Scan the material for the word "checkbox" and copy each line where it occurs.

*** Extracted material ***

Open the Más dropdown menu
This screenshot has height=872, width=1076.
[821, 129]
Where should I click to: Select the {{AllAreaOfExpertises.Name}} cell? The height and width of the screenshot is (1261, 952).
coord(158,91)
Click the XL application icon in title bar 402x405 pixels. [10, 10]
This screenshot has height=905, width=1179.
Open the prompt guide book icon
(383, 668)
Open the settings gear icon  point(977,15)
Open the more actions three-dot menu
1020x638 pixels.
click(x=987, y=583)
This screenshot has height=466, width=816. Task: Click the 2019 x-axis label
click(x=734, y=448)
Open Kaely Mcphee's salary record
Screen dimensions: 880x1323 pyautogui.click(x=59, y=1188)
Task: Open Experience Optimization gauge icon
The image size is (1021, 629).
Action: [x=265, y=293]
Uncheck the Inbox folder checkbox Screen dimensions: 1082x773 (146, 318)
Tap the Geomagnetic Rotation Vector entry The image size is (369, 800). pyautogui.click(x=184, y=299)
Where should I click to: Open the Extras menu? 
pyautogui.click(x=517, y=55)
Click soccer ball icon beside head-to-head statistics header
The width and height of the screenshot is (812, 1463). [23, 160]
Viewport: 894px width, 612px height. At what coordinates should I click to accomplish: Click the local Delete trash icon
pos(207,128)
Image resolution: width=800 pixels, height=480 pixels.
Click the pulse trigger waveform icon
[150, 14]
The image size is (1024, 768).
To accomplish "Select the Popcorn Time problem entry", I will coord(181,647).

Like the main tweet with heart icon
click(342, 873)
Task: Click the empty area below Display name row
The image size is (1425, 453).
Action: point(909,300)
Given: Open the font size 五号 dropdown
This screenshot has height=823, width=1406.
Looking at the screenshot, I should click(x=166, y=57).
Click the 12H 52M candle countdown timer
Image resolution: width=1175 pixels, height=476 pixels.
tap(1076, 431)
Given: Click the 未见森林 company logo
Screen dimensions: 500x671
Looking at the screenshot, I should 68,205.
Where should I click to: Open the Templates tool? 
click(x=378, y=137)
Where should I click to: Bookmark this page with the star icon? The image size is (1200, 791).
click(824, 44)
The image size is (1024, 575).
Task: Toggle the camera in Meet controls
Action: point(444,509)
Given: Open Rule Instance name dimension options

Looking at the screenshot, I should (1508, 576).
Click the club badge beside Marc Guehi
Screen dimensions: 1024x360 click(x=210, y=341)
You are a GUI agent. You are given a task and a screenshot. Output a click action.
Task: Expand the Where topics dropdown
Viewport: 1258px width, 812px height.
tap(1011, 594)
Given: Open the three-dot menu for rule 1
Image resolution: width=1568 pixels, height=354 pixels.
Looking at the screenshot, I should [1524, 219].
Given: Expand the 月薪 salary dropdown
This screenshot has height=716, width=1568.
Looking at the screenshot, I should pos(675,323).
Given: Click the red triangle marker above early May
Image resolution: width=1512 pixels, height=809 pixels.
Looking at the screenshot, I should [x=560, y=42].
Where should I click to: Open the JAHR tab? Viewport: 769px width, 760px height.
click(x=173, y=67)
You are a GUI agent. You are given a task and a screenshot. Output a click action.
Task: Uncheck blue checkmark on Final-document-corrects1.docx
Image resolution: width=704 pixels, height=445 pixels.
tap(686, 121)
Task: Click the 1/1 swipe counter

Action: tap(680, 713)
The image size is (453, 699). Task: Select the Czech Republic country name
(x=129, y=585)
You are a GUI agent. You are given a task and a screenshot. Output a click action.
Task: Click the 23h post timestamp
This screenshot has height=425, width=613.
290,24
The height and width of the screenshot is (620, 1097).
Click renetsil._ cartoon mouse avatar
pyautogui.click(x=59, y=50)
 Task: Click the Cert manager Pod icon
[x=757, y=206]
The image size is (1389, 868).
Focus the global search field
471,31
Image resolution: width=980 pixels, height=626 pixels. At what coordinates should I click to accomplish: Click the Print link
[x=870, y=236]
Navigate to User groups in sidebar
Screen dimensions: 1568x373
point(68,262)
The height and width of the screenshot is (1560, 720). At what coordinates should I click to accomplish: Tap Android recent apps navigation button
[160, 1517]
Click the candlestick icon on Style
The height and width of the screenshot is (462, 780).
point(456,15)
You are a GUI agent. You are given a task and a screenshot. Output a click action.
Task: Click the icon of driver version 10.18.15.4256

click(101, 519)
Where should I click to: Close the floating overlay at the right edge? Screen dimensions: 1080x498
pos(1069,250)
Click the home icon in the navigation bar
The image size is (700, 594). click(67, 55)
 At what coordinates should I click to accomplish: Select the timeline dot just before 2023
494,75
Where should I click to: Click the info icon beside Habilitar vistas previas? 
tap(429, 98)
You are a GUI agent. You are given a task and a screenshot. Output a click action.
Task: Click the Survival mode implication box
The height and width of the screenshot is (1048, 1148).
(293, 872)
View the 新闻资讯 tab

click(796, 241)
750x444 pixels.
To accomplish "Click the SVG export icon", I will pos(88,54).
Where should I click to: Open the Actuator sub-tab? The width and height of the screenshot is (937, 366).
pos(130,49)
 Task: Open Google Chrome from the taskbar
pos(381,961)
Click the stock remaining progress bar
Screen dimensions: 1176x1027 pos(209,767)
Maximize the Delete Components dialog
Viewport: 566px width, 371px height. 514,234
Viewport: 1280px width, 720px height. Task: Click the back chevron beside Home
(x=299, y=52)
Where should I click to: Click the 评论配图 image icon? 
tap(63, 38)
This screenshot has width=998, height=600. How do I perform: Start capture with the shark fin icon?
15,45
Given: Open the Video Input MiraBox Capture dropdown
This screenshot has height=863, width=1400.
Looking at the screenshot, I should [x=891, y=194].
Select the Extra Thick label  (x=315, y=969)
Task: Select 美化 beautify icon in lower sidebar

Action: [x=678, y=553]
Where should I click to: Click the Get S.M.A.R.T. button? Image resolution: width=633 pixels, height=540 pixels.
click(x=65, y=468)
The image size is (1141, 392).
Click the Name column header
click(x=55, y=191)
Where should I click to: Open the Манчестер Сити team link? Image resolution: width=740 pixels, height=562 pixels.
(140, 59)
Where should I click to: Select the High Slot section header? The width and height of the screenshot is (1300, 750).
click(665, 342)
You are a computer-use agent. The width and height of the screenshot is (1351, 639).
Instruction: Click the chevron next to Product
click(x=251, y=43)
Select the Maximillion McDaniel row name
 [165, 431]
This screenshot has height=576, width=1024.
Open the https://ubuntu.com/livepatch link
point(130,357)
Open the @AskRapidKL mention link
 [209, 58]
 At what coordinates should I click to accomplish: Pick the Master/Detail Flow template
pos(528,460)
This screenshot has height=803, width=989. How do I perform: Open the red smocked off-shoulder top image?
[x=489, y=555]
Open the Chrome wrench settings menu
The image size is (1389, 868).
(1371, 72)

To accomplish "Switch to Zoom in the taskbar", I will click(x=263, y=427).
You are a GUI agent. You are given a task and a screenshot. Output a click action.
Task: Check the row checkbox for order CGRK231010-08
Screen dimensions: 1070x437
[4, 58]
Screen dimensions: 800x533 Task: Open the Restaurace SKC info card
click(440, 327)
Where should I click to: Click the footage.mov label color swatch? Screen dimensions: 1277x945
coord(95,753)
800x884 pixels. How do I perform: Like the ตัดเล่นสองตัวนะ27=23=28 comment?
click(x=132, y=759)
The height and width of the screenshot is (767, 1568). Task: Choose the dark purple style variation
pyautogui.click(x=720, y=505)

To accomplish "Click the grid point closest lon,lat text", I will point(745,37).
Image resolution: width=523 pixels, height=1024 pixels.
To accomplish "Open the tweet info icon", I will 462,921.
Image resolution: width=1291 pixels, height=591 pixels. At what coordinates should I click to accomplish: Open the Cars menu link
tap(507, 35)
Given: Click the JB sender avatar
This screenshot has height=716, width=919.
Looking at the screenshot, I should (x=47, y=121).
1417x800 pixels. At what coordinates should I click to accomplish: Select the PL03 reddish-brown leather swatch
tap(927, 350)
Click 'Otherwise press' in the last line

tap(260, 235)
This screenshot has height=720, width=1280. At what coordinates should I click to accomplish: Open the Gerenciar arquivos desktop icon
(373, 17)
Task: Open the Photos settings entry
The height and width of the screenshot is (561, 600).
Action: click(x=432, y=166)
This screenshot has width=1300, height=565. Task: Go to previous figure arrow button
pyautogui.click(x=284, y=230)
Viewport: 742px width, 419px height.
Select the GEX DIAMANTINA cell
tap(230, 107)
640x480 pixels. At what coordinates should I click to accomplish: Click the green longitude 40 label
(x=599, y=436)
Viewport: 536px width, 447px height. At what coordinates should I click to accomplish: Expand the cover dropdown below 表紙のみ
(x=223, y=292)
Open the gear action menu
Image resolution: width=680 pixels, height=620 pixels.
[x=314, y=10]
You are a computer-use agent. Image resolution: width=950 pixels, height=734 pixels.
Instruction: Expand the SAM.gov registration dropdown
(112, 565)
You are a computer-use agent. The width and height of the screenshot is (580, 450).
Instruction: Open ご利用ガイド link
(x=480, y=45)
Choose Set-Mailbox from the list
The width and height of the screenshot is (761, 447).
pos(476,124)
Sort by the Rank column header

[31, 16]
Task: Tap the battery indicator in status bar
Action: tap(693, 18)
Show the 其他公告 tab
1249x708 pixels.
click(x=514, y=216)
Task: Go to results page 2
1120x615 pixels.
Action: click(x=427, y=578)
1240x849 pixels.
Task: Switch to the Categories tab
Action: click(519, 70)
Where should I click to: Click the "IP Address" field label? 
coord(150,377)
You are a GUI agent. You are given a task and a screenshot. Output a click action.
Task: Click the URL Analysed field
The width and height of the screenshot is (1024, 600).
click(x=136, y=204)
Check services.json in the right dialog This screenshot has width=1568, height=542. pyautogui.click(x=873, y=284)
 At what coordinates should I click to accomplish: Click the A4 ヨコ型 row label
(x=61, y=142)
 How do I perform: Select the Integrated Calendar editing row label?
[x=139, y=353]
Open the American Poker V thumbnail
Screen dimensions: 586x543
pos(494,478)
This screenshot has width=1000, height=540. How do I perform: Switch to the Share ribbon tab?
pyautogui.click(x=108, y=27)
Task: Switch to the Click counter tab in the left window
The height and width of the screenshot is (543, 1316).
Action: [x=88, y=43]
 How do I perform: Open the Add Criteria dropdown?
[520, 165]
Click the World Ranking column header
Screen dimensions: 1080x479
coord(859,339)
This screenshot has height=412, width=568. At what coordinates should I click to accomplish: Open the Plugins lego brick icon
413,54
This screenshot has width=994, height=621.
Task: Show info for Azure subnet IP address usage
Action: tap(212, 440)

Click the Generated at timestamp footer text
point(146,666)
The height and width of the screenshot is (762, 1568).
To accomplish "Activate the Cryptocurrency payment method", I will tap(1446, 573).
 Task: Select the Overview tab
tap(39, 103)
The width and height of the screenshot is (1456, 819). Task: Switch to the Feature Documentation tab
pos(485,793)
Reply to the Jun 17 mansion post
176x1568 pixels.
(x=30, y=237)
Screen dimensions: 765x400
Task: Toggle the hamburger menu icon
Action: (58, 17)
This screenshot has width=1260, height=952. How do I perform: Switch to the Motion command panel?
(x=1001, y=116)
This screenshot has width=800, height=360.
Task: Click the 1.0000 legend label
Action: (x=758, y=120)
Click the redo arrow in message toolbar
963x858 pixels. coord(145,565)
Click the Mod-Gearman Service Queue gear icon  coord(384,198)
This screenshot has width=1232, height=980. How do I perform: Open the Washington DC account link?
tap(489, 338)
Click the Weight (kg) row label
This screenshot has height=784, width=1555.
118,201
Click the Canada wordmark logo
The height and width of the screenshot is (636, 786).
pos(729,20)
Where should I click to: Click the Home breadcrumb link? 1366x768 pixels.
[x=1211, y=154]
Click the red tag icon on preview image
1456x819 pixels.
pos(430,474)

***

Exercise result —
Uncheck the Inbox folder checkbox Screen dimensions: 1082x773 (146, 318)
Task: Check the row checkbox for order CGRK231010-08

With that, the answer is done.